Michio Kaku tem um dom pouco comum entre os
cientistas. Ao mesmo tempo que domina o jargão incompreensível da academia,
Kaku se comunica com o público leigo com admirável facilidade. Na Universidade
da Cidade de Nova York, Kaku pesquisa e ensina física teórica. Fora do campus,
é um dos mais conhecidos divulgadores científicos nos Estados Unidos. Por meio
de livros e documentários, Kaku traduz os avanços da ciência e suas
consequências no dia a dia. Em A física do futuro – Como a ciência transformará
o cotidiano em 2100, seu novo livro que sairá nos Estados Unidos em
março, Kaku sonha longe. Ele parte das tecnologias de ponta que só existem em
laboratório para extrapolar seus usos em potencial daqui a um século. E diz que
não é apenas ficção científica.
QUEM É
O físico americano Michio Kaku, de 64 anos, é professor de física teórica da
Universidade da Cidade de Nova York
O QUE FAZ
Kaku pesquisa a Teoria das Cordas, candidata à teoria final que explicaria a
natureza do Universo. Kaku é um conhecido divulgador da ciência e apresentador
de documentários de TV
O QUE PUBLICOU
Escreveu uma dúzia de livros, entre eles Hiperespaço (1994), Mundos
paralelos (2004) e A física do impossível (2008)
ÉPOCA –
Em seu novo livro, o senhor se atreve a descrever as tecnologias que serão
dominantes em 2100. Não é um arriscado exercício de futurologia falar do mundo
daqui a 100 anos?
Michio Kaku – O livro é o resultado de minhas conversas e entrevistas com
300 cientistas, os mais importantes pensadores do futuro em todo o mundo. Eu os
entrevistei para documentários no Discovery Channel e na PBS (Public
Broadcasting Service, a rede de TV pública americana). Também apresento um
programa de rádio em rede nacional, no qual entrevisto dois cientistas por
semana. A física do futuro surgiu da reunião das considerações daqueles
pesquisadores sobre os próximos 100 anos.
ÉPOCA –
O livro aborda tecnologias que existem em laboratório. Por que esperar?

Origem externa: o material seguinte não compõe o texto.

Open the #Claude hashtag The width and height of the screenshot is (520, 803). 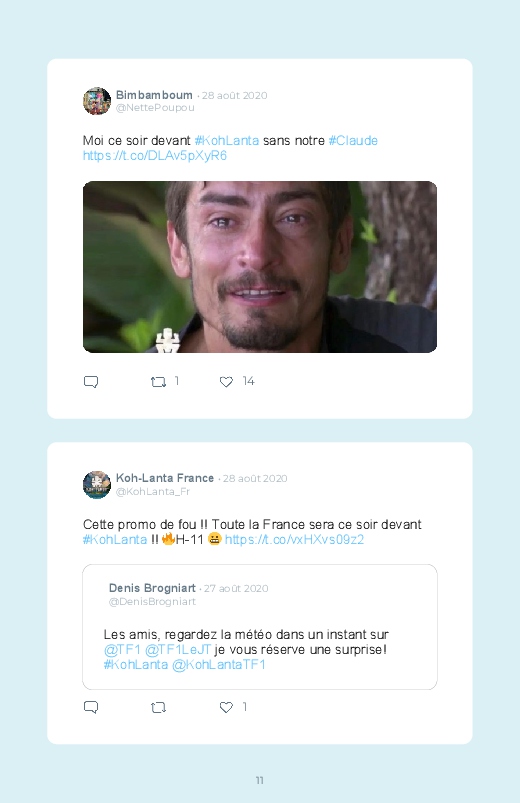[x=353, y=141]
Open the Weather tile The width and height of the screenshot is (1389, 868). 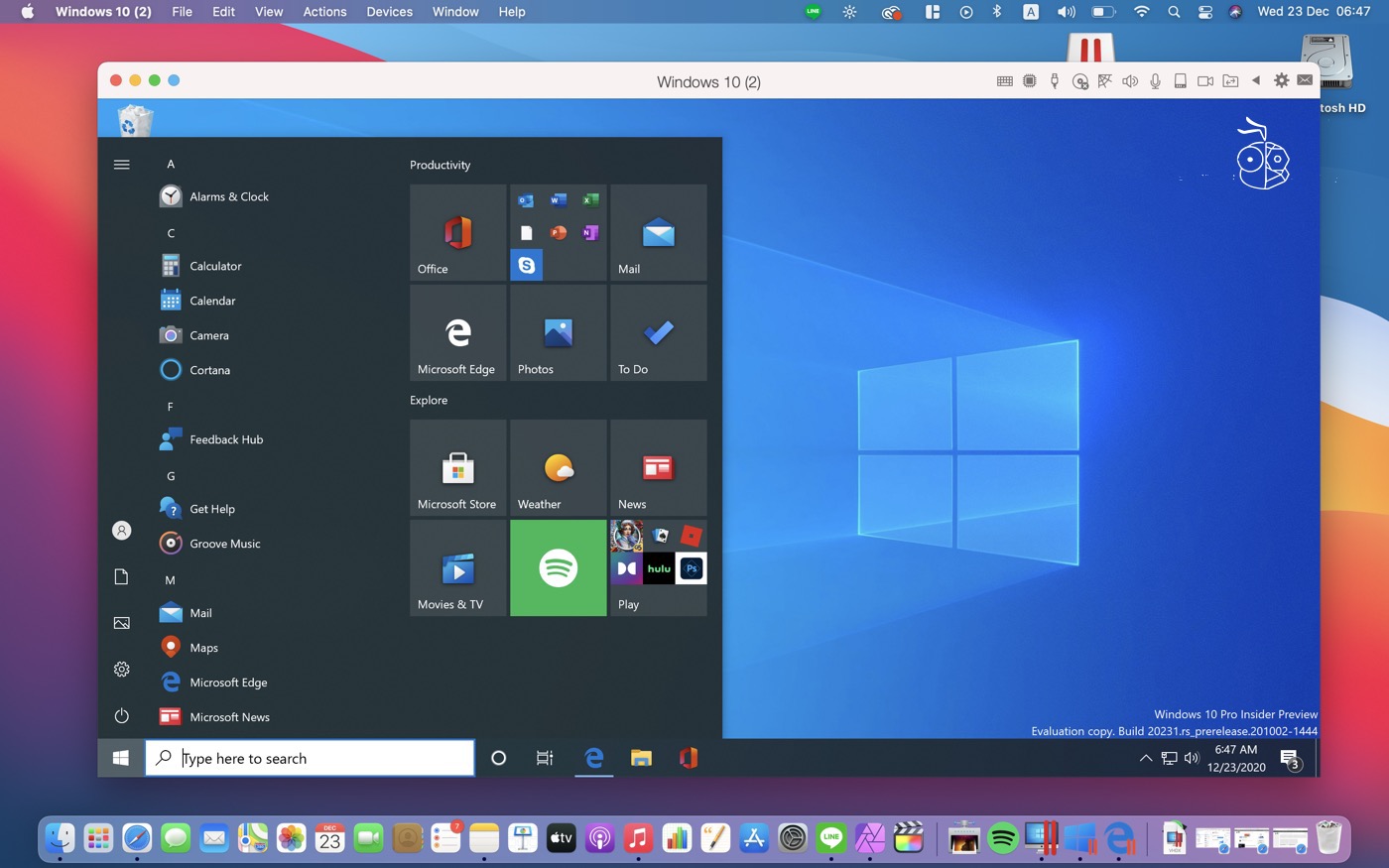click(558, 467)
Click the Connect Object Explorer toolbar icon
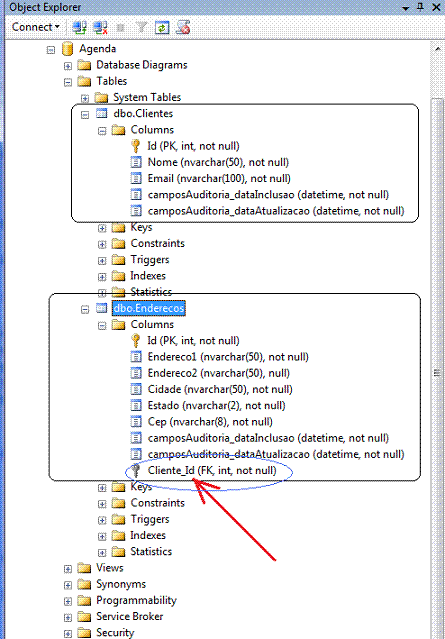The image size is (445, 639). pyautogui.click(x=77, y=27)
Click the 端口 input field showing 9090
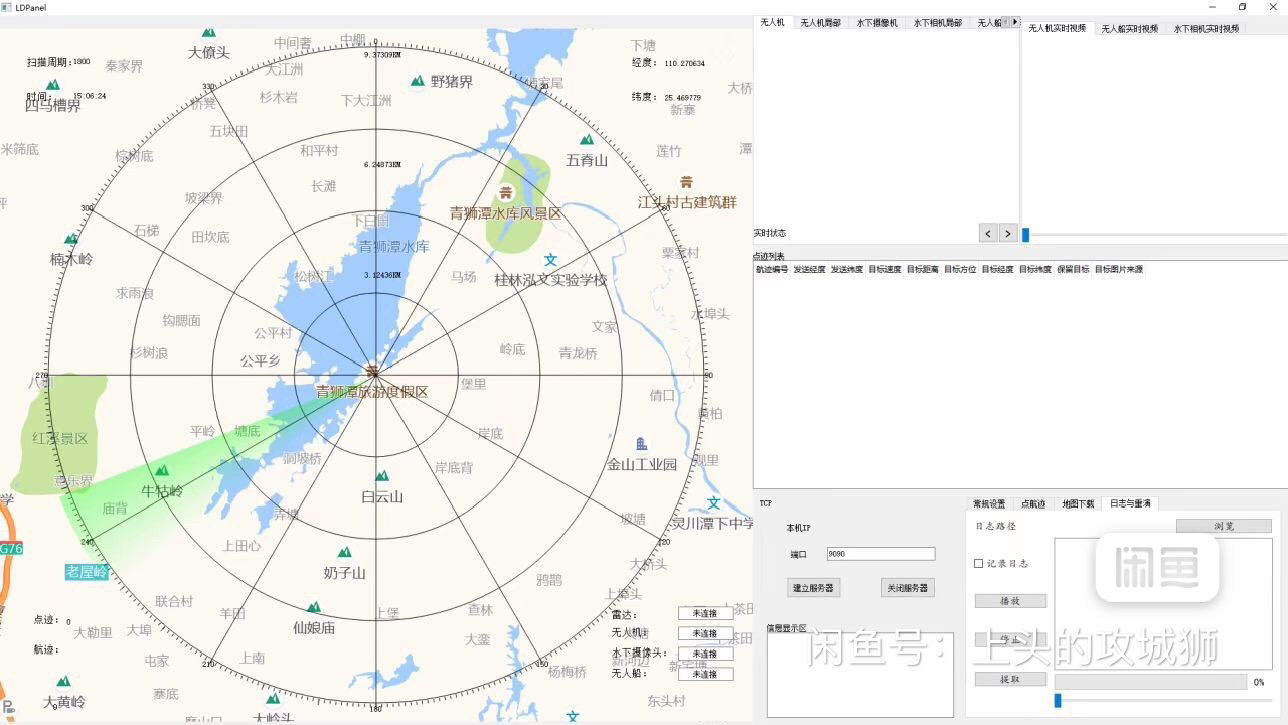This screenshot has height=725, width=1288. pyautogui.click(x=880, y=554)
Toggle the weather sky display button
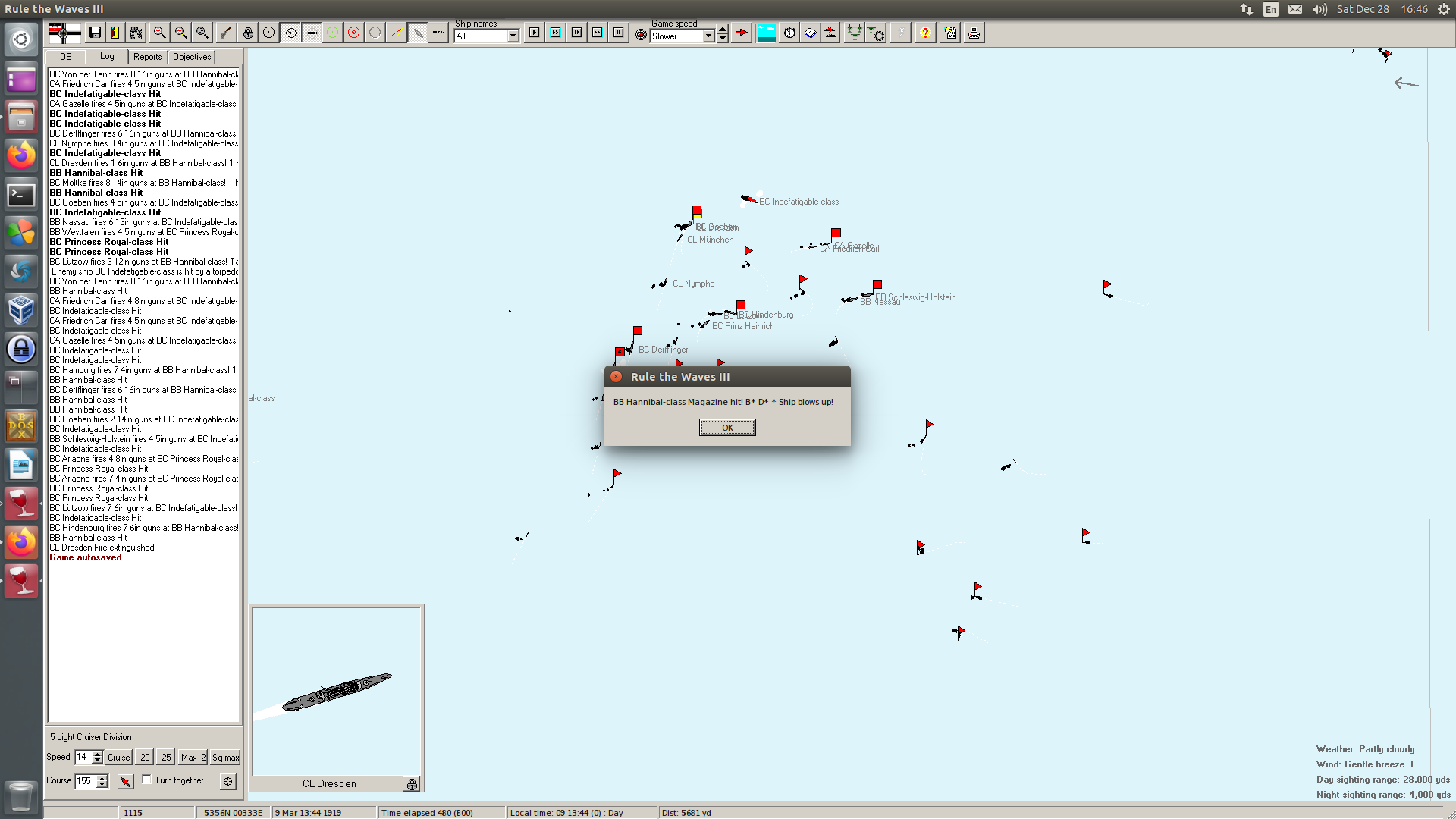Image resolution: width=1456 pixels, height=819 pixels. click(767, 33)
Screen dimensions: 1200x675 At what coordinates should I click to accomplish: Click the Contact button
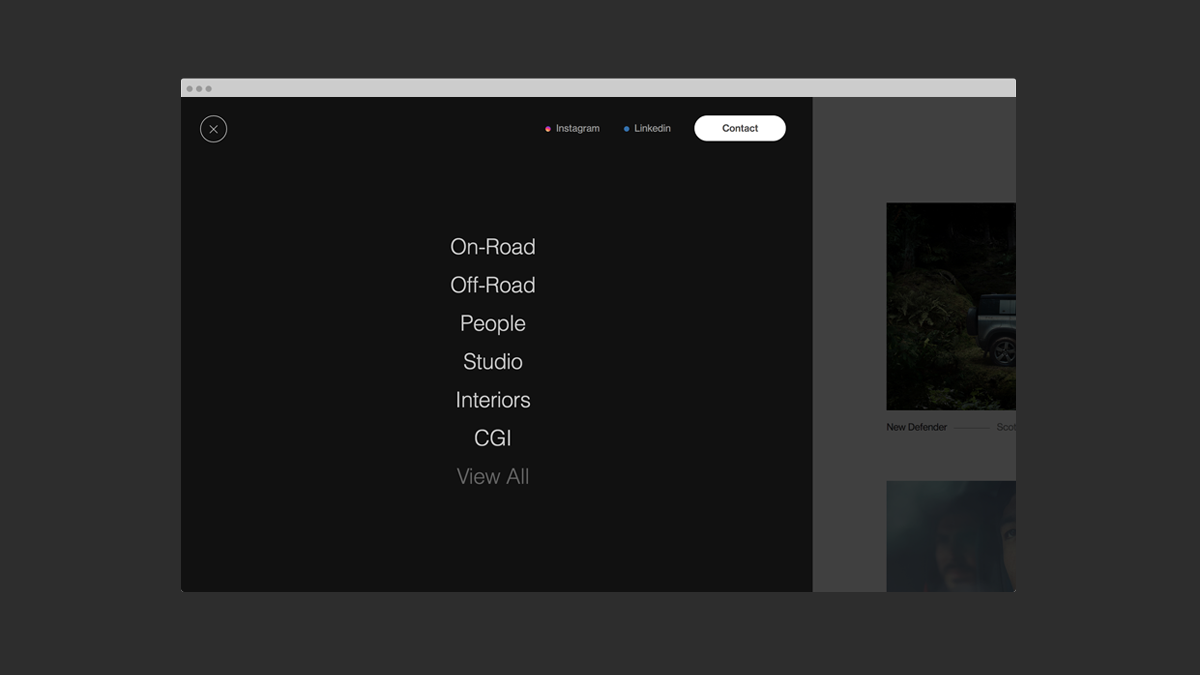740,128
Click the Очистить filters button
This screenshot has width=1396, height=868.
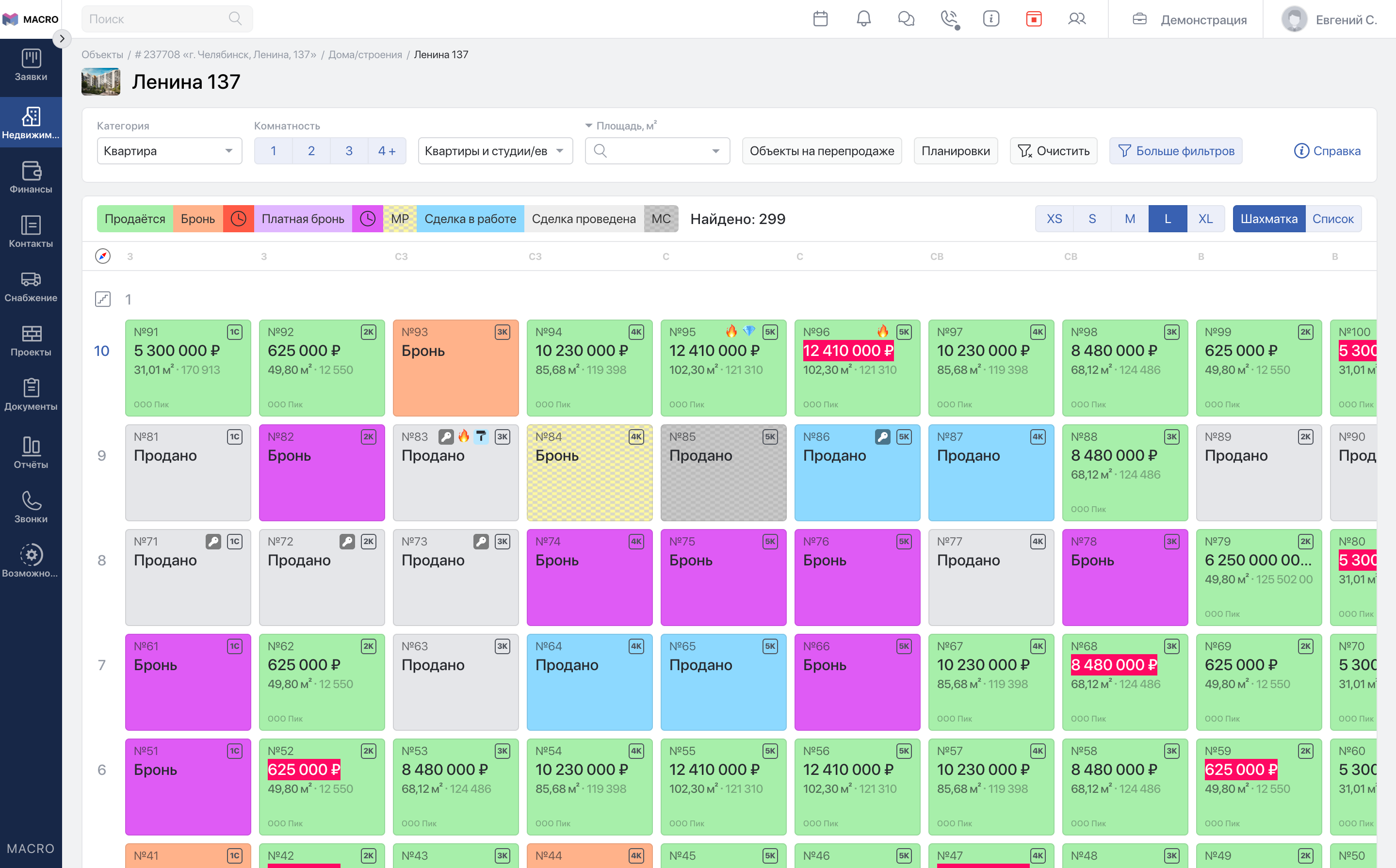click(1054, 151)

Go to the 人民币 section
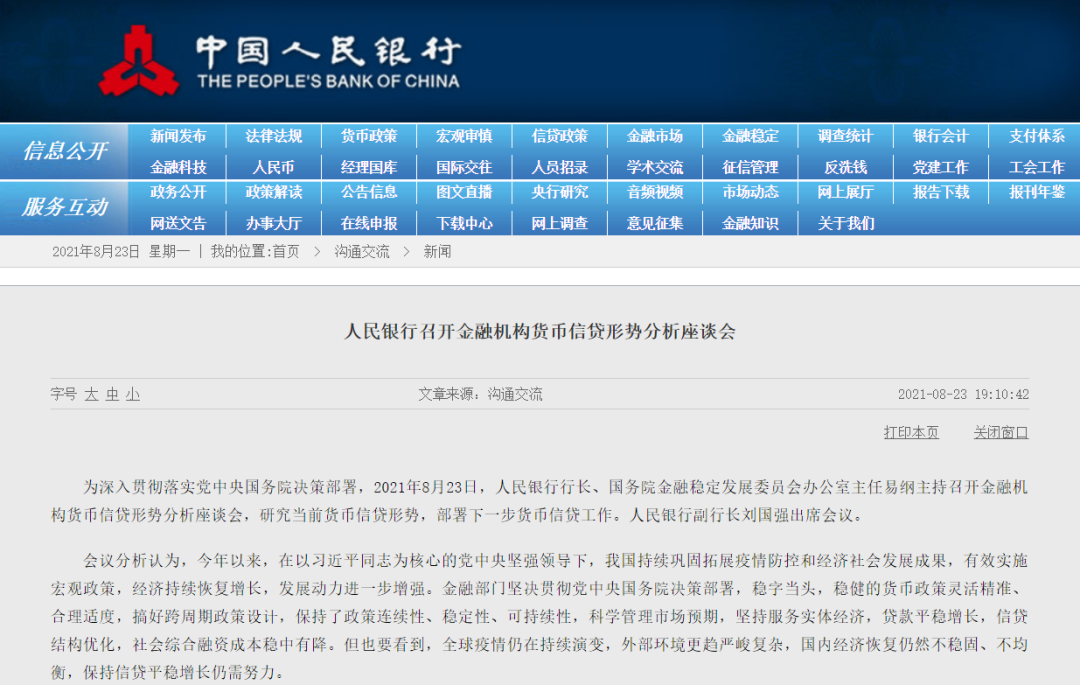tap(273, 167)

Kaku – Sim, essas tecnologias existem na forma de protótipos. Assim, não
estou falando de ficção científica, mas de tecnologia de verdade. As
tecnologias que apresento no livro sairão do laboratório para invadir nosso dia
a dia nos próximos 20 ou 30 anos. Mas, quando avançamos 50, 80, 100 anos no
futuro, é preciso mudar o referencial. Em 1900, na época de nossos tataravôs e
bisavôs, não havia televisão, nem computadores, nem internet. Os automóveis
eram artigos de luxo exclusivos dos muito ricos. O mundo se movia em carroças
puxadas por cavalos. O telégrafo era uma tecnologia de ponta, e o
recém-inventado telefone era uma distração das elites. Meu avô veio do Japão
para os Estados Unidos há um século. Se estivesse vivo, ele nos veria como se
fôssemos bruxos, capazes de assistir ao vivo imagens transmitidas do outro lado
do mundo e conversar instantaneamente com outras pessoas à distância. Para meu
avô, nós seríamos feiticeiros. Por analogia, se alguém de 2100 voltasse hoje à
Terra, nós o veríamos não como um bruxo, mas como um deus grego.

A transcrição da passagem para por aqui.